Sebagai sebuah bangsa timur yang dikenal memiliki sejarah dan tradisi saling asih, asuh dan asih. Dengan kekayaan kultur yang heterogen namun terikat oleh karakteristik toleransi dan gotong-royong. Harusnya Indonesia menjadi negara yang tangguh dan memimpin dalam pergaulan dunia. Bukan negara yang menjadi komoditi bagi kepentingan asing. Bukan menjadi korban eksploitasi manusia atas manusia dan bukan menjadi korban eksploitasi bangsa atas bangsa. Kasihan dan menyedihkan nasib PancaSila, sebuah kekayaan agung bangsa Indonesia yang digali oleh para pendiri bangsa, kini dibuang dan dikubur hidup-hidup oleh bangsanya sendiri, setelah diumumkan kematiannya oleh para penguasa.

Tinggalah rakyat dalam kesendiriannya, tanpa pemerintah, tanpa negara dan tanpa pemimpin. Hanya ulama dan habaib yang setia bersama rakyat, itupun digembosi. Rakyat terlanjur diajarkan bertuhan pada materi. Rakyat terlanjur menempatkan logika unggul dan diatas agama. Rakyat terlanjur mengimani kesenangan duniawi. Rakyat begitu nyaman mewarisi sekulerisme oleh penguasa yang sesungguhnya mengidap kronis kapitalisme.

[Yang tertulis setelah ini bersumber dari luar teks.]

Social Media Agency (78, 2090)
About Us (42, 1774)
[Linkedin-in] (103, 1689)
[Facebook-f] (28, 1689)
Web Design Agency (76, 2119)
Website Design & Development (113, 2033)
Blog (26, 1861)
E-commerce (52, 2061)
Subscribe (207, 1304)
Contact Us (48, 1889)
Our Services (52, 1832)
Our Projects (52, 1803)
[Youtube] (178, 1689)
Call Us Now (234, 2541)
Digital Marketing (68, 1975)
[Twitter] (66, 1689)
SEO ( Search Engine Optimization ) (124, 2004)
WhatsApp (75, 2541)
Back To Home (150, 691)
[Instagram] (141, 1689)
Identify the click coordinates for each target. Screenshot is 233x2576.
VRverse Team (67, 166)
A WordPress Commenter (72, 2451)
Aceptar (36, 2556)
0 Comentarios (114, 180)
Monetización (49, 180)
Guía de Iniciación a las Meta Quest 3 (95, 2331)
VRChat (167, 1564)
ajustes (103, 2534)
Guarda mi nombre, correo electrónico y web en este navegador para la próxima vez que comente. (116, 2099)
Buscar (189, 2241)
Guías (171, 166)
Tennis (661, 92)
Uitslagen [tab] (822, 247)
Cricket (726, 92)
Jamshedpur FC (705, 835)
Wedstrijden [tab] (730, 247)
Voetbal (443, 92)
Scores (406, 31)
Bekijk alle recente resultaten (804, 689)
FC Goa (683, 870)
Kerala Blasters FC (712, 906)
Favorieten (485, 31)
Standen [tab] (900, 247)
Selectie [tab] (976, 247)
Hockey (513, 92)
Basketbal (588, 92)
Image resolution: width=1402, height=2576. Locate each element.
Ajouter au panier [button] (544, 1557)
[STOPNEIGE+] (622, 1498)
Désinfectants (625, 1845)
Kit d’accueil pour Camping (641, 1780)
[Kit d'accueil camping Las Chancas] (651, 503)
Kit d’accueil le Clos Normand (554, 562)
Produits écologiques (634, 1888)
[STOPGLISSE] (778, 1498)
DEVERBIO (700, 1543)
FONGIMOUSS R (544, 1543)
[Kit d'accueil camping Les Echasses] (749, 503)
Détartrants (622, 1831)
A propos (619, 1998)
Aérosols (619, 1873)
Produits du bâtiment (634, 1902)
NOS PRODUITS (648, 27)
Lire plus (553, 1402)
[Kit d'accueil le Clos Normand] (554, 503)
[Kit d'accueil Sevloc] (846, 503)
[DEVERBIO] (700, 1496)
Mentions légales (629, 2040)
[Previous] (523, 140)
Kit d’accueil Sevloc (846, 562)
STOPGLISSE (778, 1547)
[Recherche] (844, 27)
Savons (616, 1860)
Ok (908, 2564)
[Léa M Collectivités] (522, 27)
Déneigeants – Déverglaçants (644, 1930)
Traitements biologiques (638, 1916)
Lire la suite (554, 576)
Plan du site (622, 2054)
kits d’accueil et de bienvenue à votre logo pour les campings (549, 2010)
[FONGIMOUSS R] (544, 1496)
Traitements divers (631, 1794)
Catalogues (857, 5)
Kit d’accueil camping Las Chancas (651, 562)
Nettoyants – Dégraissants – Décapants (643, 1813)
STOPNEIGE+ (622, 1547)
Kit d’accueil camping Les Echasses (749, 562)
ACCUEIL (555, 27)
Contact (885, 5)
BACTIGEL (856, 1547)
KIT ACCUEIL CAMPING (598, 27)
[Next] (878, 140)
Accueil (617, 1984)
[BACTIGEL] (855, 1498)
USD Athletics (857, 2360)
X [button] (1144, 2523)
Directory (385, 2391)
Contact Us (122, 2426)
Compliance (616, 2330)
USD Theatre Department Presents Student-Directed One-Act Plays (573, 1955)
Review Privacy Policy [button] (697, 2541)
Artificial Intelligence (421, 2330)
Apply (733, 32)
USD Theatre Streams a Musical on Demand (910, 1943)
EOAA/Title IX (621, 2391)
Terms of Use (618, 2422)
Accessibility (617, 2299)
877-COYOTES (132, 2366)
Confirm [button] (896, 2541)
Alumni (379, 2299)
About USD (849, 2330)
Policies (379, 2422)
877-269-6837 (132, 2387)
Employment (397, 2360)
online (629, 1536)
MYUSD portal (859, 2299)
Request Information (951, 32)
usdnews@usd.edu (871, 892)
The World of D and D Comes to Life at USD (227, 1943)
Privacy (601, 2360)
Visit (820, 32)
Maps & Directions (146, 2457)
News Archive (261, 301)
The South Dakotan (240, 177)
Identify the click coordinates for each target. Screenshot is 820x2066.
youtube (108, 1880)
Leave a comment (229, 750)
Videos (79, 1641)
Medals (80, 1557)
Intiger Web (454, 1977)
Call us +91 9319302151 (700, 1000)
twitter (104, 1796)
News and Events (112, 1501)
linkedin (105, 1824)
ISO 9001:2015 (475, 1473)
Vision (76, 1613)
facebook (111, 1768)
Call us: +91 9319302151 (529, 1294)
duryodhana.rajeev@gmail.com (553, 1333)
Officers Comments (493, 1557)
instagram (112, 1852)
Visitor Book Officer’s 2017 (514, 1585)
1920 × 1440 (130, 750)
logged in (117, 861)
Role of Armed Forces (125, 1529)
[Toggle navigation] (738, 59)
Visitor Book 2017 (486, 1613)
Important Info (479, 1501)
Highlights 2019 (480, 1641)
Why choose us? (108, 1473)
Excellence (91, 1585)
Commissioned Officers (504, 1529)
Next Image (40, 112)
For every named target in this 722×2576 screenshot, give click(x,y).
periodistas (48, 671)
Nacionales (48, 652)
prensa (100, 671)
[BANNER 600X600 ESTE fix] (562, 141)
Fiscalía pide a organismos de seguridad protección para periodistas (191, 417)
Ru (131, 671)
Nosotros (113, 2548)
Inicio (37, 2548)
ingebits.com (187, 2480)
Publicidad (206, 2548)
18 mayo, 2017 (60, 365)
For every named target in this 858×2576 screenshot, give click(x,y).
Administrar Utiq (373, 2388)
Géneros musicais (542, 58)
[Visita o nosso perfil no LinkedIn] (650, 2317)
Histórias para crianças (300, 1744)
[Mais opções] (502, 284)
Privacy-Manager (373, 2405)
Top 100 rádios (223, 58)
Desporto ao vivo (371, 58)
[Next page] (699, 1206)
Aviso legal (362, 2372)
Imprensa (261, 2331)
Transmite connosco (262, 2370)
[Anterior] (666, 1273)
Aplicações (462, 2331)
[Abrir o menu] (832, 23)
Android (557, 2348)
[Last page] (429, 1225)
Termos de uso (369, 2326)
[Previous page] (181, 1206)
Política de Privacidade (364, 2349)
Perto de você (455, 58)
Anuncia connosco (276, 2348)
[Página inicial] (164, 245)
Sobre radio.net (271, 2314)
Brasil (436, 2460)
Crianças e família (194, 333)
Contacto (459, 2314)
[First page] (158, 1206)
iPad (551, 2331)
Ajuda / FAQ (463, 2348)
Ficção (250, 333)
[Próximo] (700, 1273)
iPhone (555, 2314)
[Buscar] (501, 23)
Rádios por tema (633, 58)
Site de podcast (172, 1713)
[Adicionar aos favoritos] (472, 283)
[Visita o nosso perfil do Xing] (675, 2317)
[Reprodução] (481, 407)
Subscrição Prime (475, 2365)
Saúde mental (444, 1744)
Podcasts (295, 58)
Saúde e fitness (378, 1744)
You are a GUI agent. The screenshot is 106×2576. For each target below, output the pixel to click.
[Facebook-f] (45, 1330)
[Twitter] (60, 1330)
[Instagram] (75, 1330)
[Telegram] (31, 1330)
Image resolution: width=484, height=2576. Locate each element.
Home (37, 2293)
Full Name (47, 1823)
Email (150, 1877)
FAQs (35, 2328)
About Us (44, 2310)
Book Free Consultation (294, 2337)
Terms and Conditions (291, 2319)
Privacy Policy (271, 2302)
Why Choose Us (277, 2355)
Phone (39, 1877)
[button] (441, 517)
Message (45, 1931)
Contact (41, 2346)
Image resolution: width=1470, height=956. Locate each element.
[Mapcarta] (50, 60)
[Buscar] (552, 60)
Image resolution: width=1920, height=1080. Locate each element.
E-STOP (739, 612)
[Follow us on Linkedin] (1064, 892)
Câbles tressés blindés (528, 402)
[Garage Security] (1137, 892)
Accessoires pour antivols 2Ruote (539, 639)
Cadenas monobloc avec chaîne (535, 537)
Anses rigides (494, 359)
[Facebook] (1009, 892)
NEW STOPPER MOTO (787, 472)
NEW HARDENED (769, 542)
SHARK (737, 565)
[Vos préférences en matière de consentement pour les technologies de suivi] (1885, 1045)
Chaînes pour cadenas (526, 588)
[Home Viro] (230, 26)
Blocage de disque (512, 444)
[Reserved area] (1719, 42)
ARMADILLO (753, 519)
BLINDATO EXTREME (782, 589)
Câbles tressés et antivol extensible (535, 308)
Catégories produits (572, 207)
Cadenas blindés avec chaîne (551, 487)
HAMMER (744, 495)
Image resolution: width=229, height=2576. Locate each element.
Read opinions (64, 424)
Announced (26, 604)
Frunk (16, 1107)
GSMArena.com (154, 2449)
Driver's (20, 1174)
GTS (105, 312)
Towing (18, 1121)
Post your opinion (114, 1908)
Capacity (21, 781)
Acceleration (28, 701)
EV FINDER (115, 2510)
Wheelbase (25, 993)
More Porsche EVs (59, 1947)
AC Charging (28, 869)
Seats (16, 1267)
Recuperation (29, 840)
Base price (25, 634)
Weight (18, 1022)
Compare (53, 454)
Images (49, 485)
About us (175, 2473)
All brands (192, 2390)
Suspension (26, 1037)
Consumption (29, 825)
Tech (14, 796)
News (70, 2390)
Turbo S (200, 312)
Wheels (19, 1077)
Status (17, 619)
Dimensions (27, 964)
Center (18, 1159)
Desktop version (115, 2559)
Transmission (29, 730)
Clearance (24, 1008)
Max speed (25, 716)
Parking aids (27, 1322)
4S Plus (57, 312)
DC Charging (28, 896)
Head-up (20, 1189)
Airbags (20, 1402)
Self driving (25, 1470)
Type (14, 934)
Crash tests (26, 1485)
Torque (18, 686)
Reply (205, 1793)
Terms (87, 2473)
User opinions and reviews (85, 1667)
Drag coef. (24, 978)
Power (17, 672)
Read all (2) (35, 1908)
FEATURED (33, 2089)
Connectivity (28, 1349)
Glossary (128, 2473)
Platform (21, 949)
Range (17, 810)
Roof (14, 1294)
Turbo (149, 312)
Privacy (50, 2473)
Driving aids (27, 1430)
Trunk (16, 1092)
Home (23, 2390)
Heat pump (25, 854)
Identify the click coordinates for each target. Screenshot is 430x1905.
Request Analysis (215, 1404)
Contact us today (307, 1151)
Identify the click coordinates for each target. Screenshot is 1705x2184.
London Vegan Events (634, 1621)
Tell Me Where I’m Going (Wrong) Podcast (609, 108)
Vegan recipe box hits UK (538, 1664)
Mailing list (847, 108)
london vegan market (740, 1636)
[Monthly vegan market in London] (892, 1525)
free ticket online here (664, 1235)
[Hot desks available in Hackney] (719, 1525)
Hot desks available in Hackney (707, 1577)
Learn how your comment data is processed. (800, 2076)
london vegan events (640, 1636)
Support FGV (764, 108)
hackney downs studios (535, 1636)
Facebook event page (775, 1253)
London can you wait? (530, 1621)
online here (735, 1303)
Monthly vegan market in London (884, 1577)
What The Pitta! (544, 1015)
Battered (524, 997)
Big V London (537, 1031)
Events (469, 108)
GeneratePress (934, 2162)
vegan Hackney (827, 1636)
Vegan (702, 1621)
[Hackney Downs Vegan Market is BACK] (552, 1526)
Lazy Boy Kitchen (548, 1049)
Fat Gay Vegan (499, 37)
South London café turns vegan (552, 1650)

Karena agitasi dan propaganda yang begitu hebat. Ditambah mungkin konspirasi global kepentingan ekonomi dan politik. Hanya pandemi Covid-19 yang mampu menjelma sebagai kekuatan maha dahsyat yang mengancam keselamatan manusia, pada kehidupan dan kematian manusia. Hanya pandemi Corona yang bisa diterima oleh akal sehat penduduk dunia dan sebagian besar rakyat Indonesia, ketimbang penyakit atau kematian sebab yang lain. Hanya dengan bahasa Corona, manusia dapat berdialog. Pandemi Covid-19 telah menggerus narasi agama. Lebih dari itu perlahan dan senyap Corona juga menggeser peran agama dan Ketuhanannya setiap orang. Pandemi tidak saja bisa menjadi episentrum wabah pada negara tertentu. Ia juga dapat menjadi wabah dalam diri manusia, melumpuhkan saraf iman dan aqidahnya.

Wallahu a’lam bishawab.

Penulis, Pegiat Sosial dan Aktifis Yayasan Human Luhur Berdikari.